European interest rates have followed an extraordinary trajectory over the past decade. Amid chronic economic weakness, the ECB lowered its benchmark rate into negative territory in 2014 and held it there until the post-pandemic surge of inflation. Then European monetary authorities raised rates nine times, eventually reaching a record high of 4 percent in September.
Europe’s inflation problem in recent years was largely driven by higher energy prices, following Russia’s invasion of Ukraine. Those costs have ebbed. But growth in the 20-nation euro zone has lagged. Since the start of 2022, the size of the U.S. economy has grown by 4.7 percent compared with just 1.7 percent in Europe, according to TD Securities.
ECB officials are likely to pause before implementing additional rate cuts, according to Jacob Kirkegaard, an economist with the Peterson Institute for International Economics.
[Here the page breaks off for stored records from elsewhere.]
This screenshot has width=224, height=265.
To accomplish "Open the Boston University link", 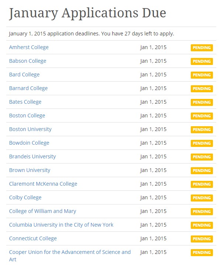I will point(30,129).
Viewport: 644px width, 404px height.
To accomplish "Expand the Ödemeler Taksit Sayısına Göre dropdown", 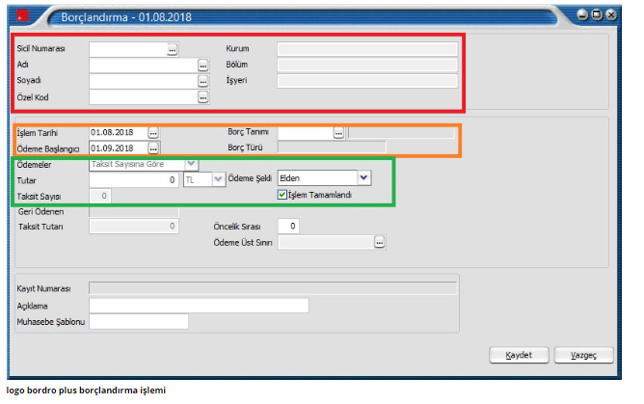I will (191, 164).
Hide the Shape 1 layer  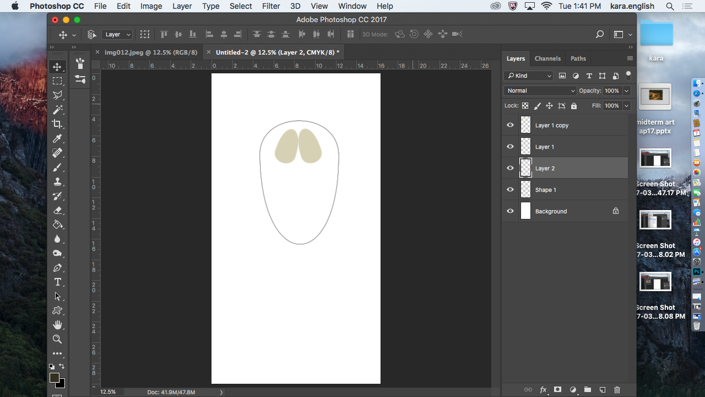[510, 189]
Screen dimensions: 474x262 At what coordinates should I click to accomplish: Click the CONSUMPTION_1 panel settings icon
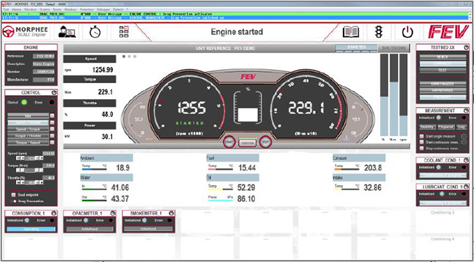click(54, 213)
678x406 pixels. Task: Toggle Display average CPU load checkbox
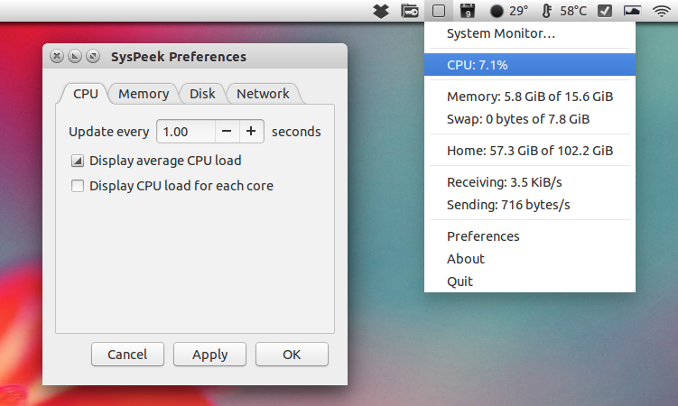point(78,161)
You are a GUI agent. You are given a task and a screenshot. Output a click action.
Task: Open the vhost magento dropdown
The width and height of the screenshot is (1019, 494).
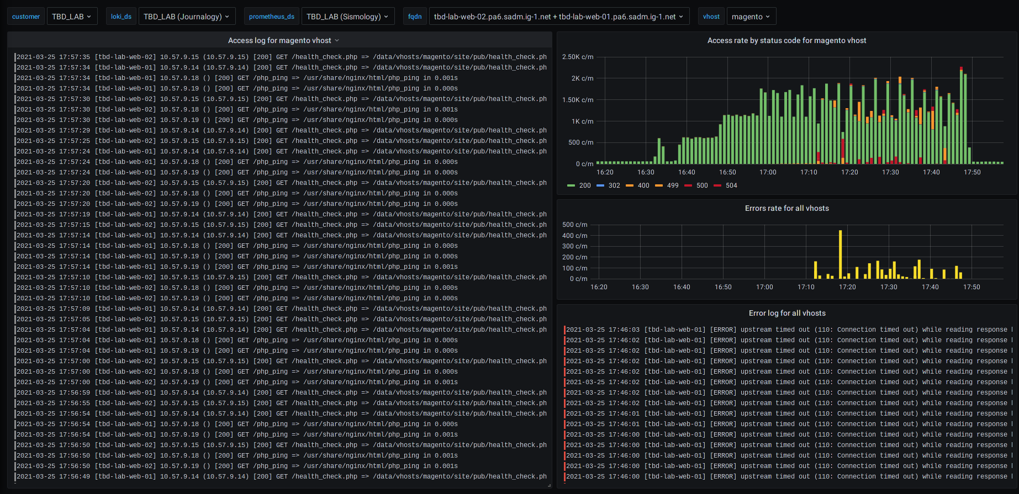pyautogui.click(x=751, y=17)
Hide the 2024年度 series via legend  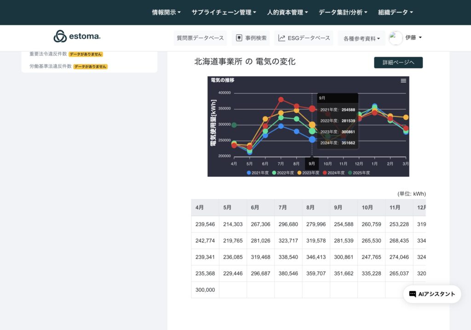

“They’ll wait and see — possibly cut in September, possibly cut three times in 2024,” he said.
The ECB action came one day after the Bank of Canada became the first member of the Group of 7 democracies to lower rates. In its first cut since 2020, the Canadian central bank dropped its policy rate by one-quarter of a percentage point to 4.75 percent.
“We’ve come a long way in the fight against inflation,” said Tiff Macklem, governor of the Bank of Canada.
Further rate cuts are likely if inflation continues to decline. But progress in eradicating inflation is likely to be “uneven,” Macklem said.